As they walked outside, he automatically checked for signs of a telephone wire running into the house. He couldn’t see one … but neither could he imagine Didier Marthe having many friends to chat with, either on the phone or face-to-face.

Later that afternoon, he took a walk round the garden, trying to empty his mind of conflicting thoughts about the dead woman and the nearly dead Didier. Two events in such close proximity in Paris would have been unremarkable: murders and assaults with no obvious bearing on each other occurred in adjacent streets every day. It was the way of things in heavily populated areas. But out here in the middle of nowhere? It didn’t seem feasible.

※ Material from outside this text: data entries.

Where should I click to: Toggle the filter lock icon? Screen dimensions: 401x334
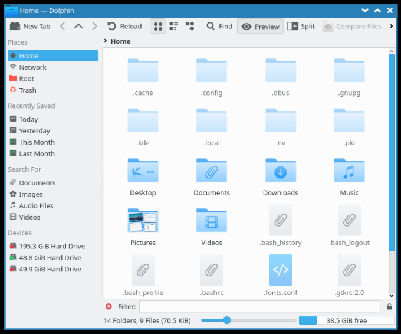389,307
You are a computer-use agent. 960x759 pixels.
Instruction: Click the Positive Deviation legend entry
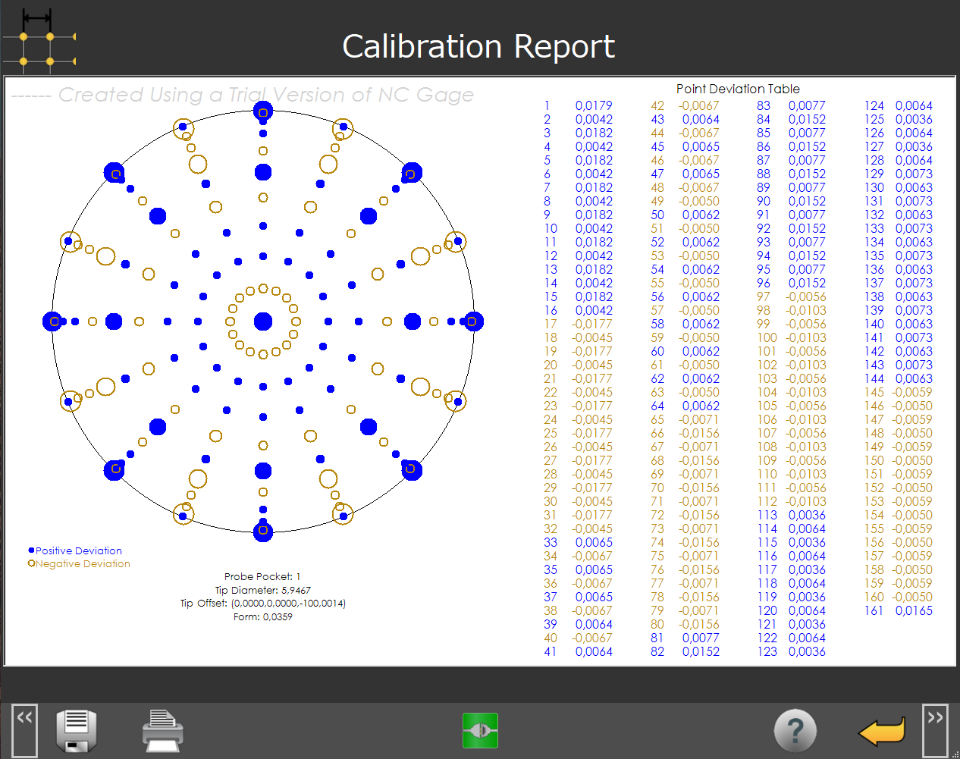(78, 550)
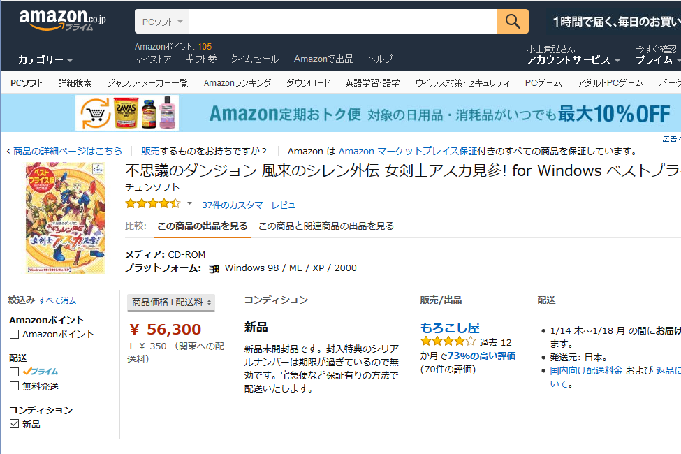Click inside the search text field
Viewport: 681px width, 454px height.
pos(342,22)
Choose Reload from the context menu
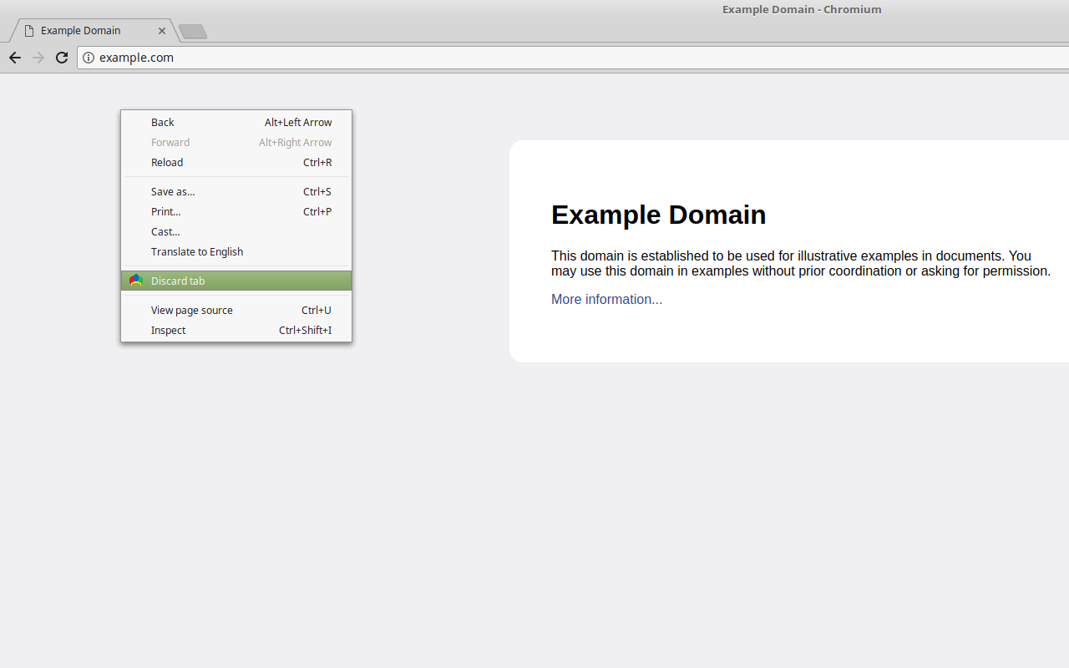This screenshot has height=668, width=1069. click(236, 162)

He stopped beneath an old cherry tree and took out the photo of Didier Marthe and his fellow Resistance members. He turned it over. There was nothing to identify the group: no names, location or date scribbled helpfully for him to pursue. But there was a small blue stamp, an ink mark in one corner, in the shape of a triangle. He peered more closely and was able to decipher three letters, one on each side of the triangle. APP. The developer’s name?

He went back indoors and rang Amiens, asked to be put through to Massin. The commissaire came on and went immediately on the offensive.

‘Rocco, why are you involved with some idiot who wants to blow himself to bits? Your time is too valuable to waste on low-level misdemeanours.’ Clearly, the officer at the hospital had wasted no time spreading the word about Didier’s injury and Rocco’s presence at the hospital.

‘It might not be what it seems,’ explained Rocco, cutting him off short. He wanted Massin’s help, not to be tied up with pointless arguments about jurisdictions or the parameters of his work.

‘What do you mean?’

‘It’s true the wounded man was messing about with a grenade, but I think it had been booby-trapped with plastique.’ He took a deep breath and launched into his next statement before he could change his mind. ‘There might be a Maquis connection.’

There was a long silence on the line, and Rocco could picture Massin sitting back and judging how ill-advised it could be to go trawling into the murky history of the wartime Resistance movement. Others had been drawn into it before when revenge killings occurred or old scores were settled. It was usually messy and unpleasant, with many of the people now in positions of power. Suddenly having their past deeds exposed to the harsh light of a modern-day murder investigation was something most of them wanted to avoid, and digging too deeply into them could threaten the future prospects of an unwary investigator.

‘How do you arrive at that conclusion?’

Rocco explained about the photograph and its logo. ‘It looks as if Marthe might have been in one of the Resistance groups. The only link is the photo shop which processed the print, but I don’t have the resources or the leverage here to find it. I was hoping you could arrange a search.’